**Required work:** The string "will" appears in some lines of the entries that follow; copy each such line.

**Records to process:**

========

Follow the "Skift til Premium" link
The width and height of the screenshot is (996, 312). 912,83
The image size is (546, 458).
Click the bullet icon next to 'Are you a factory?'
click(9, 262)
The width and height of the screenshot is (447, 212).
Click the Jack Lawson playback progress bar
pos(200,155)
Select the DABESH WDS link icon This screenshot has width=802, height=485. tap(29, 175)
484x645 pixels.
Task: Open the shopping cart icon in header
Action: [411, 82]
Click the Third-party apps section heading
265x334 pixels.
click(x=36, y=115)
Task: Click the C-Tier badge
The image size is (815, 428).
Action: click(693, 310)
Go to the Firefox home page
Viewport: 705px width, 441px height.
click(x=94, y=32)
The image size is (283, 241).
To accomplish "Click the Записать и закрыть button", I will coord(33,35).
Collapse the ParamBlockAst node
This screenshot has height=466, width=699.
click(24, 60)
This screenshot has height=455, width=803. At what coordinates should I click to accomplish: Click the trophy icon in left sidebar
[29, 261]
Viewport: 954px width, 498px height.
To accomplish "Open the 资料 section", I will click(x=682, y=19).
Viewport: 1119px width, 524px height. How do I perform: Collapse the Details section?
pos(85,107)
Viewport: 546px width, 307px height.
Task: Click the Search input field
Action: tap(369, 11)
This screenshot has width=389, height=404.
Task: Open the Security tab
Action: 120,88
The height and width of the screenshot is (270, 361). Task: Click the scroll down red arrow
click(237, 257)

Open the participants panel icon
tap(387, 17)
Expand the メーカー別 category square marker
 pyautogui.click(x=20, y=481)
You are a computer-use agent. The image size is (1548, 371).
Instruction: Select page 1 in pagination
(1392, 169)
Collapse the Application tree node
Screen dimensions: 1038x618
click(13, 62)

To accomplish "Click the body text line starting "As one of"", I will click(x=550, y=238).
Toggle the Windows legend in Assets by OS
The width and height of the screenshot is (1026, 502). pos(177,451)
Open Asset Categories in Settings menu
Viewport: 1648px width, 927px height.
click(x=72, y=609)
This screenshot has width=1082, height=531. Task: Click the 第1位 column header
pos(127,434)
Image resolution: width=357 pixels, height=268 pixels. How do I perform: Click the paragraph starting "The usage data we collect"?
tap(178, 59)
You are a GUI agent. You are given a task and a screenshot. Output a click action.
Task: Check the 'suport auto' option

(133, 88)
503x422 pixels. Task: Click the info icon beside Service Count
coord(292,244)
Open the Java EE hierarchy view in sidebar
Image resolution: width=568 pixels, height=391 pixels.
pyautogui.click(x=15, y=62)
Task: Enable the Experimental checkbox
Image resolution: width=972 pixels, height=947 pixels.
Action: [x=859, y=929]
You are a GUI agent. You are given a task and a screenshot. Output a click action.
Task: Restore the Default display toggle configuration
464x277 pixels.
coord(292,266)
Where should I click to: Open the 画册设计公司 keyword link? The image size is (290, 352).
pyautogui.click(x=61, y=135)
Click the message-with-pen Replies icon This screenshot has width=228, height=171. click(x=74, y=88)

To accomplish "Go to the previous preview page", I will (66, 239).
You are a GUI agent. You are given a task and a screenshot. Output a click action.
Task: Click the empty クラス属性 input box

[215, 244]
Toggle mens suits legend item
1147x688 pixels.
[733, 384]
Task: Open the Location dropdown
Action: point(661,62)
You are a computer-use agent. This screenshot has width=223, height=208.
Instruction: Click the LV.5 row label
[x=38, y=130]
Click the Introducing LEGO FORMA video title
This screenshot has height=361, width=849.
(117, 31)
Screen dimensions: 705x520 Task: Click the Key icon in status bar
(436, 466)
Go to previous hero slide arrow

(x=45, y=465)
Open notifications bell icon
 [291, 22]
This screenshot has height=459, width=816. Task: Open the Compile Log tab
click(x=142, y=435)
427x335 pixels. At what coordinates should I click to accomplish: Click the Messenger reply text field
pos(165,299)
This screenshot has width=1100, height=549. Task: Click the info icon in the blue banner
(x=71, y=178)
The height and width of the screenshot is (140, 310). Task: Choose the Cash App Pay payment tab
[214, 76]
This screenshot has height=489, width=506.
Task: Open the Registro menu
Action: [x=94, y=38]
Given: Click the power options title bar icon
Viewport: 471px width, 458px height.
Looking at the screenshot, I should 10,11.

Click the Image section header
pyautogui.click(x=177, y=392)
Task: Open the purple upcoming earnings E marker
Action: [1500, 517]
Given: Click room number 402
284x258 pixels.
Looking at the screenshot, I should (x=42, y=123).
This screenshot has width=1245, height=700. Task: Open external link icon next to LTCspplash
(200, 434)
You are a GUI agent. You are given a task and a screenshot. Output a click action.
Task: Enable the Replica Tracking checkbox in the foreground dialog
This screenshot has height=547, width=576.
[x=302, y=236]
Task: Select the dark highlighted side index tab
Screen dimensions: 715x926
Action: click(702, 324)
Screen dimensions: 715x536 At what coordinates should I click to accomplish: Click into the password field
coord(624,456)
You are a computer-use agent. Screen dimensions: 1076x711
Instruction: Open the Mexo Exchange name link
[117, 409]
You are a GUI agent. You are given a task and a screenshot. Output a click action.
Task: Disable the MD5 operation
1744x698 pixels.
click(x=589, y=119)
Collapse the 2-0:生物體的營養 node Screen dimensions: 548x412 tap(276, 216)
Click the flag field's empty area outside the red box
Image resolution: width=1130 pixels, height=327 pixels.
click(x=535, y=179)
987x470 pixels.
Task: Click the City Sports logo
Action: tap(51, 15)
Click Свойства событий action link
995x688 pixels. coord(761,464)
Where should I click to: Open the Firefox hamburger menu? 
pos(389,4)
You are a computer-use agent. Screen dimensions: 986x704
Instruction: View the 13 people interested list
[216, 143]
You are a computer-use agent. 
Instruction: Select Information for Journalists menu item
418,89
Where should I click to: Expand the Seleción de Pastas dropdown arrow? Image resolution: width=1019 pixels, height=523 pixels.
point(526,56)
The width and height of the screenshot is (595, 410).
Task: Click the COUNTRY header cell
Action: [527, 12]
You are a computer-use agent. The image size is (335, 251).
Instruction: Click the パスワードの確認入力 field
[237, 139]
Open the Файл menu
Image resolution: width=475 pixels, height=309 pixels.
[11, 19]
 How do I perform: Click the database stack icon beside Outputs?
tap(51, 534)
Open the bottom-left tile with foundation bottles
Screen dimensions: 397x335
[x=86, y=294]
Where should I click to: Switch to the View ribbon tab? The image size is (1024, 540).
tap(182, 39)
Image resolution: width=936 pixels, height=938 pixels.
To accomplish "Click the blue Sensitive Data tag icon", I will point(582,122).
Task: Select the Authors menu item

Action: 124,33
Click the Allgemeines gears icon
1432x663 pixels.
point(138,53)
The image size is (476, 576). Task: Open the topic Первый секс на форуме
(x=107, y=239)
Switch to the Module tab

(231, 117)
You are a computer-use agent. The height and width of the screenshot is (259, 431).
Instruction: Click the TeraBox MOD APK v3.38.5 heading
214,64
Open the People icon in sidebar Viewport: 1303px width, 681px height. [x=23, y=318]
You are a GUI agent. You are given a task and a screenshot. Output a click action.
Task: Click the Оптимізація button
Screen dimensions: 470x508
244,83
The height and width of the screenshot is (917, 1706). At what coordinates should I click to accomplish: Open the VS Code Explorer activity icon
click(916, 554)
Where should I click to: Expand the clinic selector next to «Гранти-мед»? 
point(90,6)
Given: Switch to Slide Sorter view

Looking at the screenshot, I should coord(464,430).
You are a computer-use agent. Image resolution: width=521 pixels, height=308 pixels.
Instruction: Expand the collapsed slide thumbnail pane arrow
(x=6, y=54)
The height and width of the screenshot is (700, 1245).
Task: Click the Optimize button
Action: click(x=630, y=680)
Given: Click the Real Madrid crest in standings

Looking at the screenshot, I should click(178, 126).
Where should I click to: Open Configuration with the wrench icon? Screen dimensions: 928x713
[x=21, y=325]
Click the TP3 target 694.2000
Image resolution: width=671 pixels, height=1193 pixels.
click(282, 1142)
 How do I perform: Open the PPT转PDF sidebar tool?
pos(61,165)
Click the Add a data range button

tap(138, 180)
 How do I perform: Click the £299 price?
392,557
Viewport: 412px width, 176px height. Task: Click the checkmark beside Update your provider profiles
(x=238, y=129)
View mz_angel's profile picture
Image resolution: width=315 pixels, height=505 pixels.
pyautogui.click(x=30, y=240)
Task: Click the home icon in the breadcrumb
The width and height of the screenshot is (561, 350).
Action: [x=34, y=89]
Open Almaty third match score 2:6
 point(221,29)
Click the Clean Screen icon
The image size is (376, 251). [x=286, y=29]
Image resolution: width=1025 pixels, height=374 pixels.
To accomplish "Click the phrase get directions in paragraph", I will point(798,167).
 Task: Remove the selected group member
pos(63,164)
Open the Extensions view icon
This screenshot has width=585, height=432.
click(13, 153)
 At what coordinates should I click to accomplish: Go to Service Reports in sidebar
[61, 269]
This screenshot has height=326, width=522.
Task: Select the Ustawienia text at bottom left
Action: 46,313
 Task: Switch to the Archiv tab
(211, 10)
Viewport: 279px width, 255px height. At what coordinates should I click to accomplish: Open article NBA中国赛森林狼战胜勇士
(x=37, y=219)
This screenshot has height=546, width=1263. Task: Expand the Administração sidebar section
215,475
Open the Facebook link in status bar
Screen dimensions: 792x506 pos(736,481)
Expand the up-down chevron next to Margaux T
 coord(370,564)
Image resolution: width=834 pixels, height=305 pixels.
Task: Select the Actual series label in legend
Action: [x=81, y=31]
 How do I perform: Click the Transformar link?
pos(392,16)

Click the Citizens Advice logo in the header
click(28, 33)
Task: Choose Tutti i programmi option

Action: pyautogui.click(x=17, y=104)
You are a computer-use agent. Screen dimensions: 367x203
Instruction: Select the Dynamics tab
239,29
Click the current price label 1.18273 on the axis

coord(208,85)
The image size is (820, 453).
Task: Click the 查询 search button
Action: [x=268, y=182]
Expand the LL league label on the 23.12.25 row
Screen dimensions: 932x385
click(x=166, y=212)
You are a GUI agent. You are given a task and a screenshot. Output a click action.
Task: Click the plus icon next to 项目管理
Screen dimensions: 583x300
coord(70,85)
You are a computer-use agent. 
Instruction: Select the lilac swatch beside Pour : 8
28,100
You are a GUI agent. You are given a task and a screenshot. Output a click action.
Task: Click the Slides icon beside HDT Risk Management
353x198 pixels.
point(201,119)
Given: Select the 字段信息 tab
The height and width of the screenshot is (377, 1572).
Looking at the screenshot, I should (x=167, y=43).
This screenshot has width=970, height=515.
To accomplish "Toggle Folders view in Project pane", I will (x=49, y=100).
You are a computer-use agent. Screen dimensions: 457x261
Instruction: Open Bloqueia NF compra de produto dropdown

========

**Expected output:**
To accomplish "Click the Записать и закрыть button", I will coord(33,35).
To accomplish "Open the 资料 section", I will click(x=682, y=19).
To accomplish "Click the body text line starting "As one of"", I will click(x=550, y=238).
To accomplish "Go to the previous preview page", I will (66, 239).
To accomplish "Click the blue Sensitive Data tag icon", I will point(582,122).
To accomplish "Click the phrase get directions in paragraph", I will point(798,167).
To accomplish "Toggle Folders view in Project pane", I will (x=49, y=100).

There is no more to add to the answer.